The Dynamics of Dignity

My wife got a Jeep Wrangler Unlimited Rubicon a few days back. It has necessitated a new education in off-road machinery like locking axles, low 4, and disconnectable sway bars. It seemed the right choice for our reinsertion into New Mexico, a land that was only partially accessible by cheap, whatever-you-can-afford, vehicles twenty years ago when we were grad students. So we had to start driving random off-road locations and found Faulkner’s Canyon in the Robledos. Billy the Kid used this area as a refuge at one point and we searched out his hidey-hole this morning but ran out of LTE coverage and couldn’t confirm the specific site until returning from our adventure. We will try another day!

Billy the Kid was, of course, a killer of questionable moral standing.

With the Neil Gorsuch nomination to SCOTUS, his role in the legal and moral philosophies surrounding assisted suicide has come under scrutiny. In everyday discussions, the topic often centers on the notion of dignity for the dying. Indeed, the autonomy of the person (and with it some assumption of rational choice) combines with a consideration of alternatives to the human-induced death based on pain, discomfort, loss of physical or mental faculties, and also the future-looking speculation about these possibilities.

Now I combined legal and moral in the same sentence because that is also one way to consider the way in which law is or ought to be formulated. But, in fact, one can also claim that the two don’t need to overlap; law can exist simply as a system of rules that does not include moral repercussions and, if the two have a similar effect on behavior, it is merely a happenstance.
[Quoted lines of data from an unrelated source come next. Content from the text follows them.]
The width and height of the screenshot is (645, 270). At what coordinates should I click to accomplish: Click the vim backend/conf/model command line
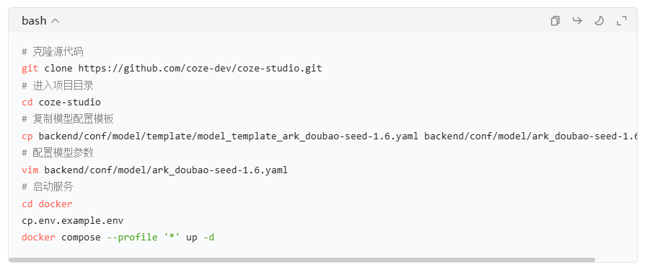[x=154, y=170]
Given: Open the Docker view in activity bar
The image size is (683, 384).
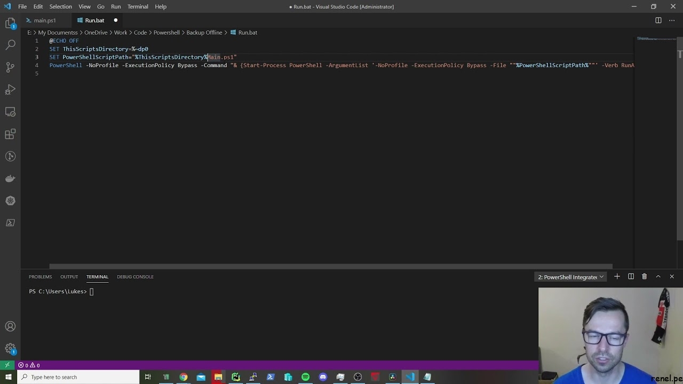Looking at the screenshot, I should coord(10,178).
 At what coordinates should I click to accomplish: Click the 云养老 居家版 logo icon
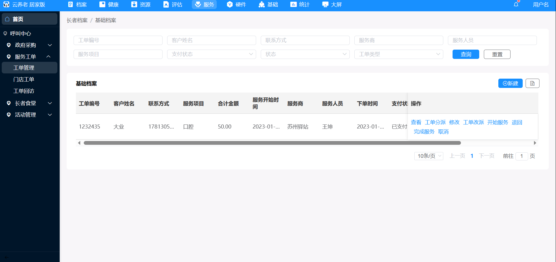[6, 5]
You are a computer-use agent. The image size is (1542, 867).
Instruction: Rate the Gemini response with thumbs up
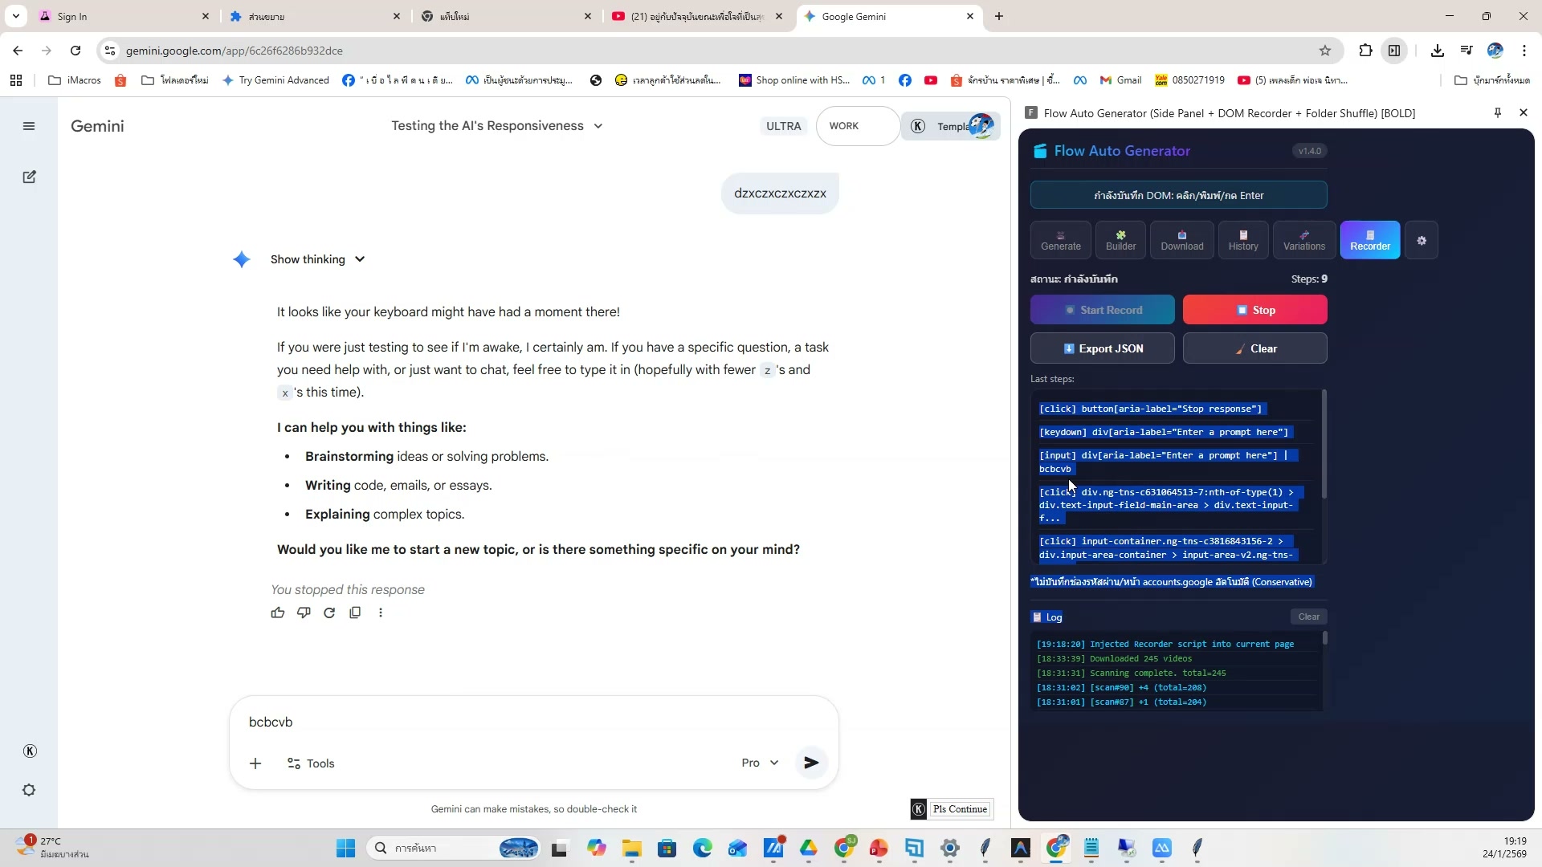point(278,613)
Insofar as they are not overlapping, a moral argument can be used to criticize a law.

In formulating a law, then, and regardless of its relationship to a moral norm, the language that is used performs a significant function in directing the limits of the application of the ideas involved. And the language goes further by often challenging the existing holistic relationships in our individual and mental representations of the term. This is also why objective morality seems so nonsensical: in making a moral proposition one is assuming that the language and terms are identifiably externally and internally referential to the objective basis. It is an impossible task that results in either everyday revisionary squeamishness (“Well, sure, ‘do not kill’ should be ‘do not murder,’ but that might exclude killing in warfare or retribution because, well, look at the fate of the Amalekites,”) or a reversion to personal feeling over the matters at hand. Hardly objective at all.

Dignity, then, should be considered as part of this dynamic definitional structure. It has evolved in the legal framework to have at least three meanings, as Lois Shepherd analyzes in some depth in her article, “Dignity and Autonomy after Washington v. Glucksberg: An Essay about Abortion, Death, and Crime,” in the Cornell Journal of Law and Public Policy. For the topic of assisted suicide or euthanasia, SCOTUS and lower courts have used a definition that is in accord with the notion that the individual should be allowed to avoid extreme discomfort and loss of faculties. In so doing, they preserve their physical and mental dignity that arises from their autonomous and rational selves. Any concerns over the latter bring additional scrutiny as to whether they can be said to have autonomy.

The other ideas of dignity, though, include the right of a defendant in a criminal trial to represent herself. And, if given assistance from a court-appointed attorney, the assistant must act in a manner that preserves the perception of the jury as to the dignity of the defendant. And, finally, again related to the autonomy of the individual with regard to medical decision-making, that there it interferes with the dignity of a woman when denied the right to abort a fetus because such an action imposes a barrier to her autonomy and that autonomy has precedence over any case for the fetus to, as yet, have legal status as an individual.

These are arguable points as we all know in the struggles and opposition to abortion and assisted suicide rights. And it is just this dynamism in definitional limitations that has evolved through the legal engagement at the edge of dignity semantics.

(As a postscript to this post, I’ll just add that I’m not trying to specifically pull out legal positivism versus natural law distinctions. Instead, I think there may be an overlooked area of philosophy of language and its intersection with epistemology that could use some emphasis. Where the positivists might agree with me on the general disconnect between moral and legal justifications for laws, they might not have embraced the role of linguistic evolution that is apparent in the definition of terms like “dignity.” It is there, I suggest, that law gets shaped, as we can surmise from any consideration of “fairness” as a legal concept.)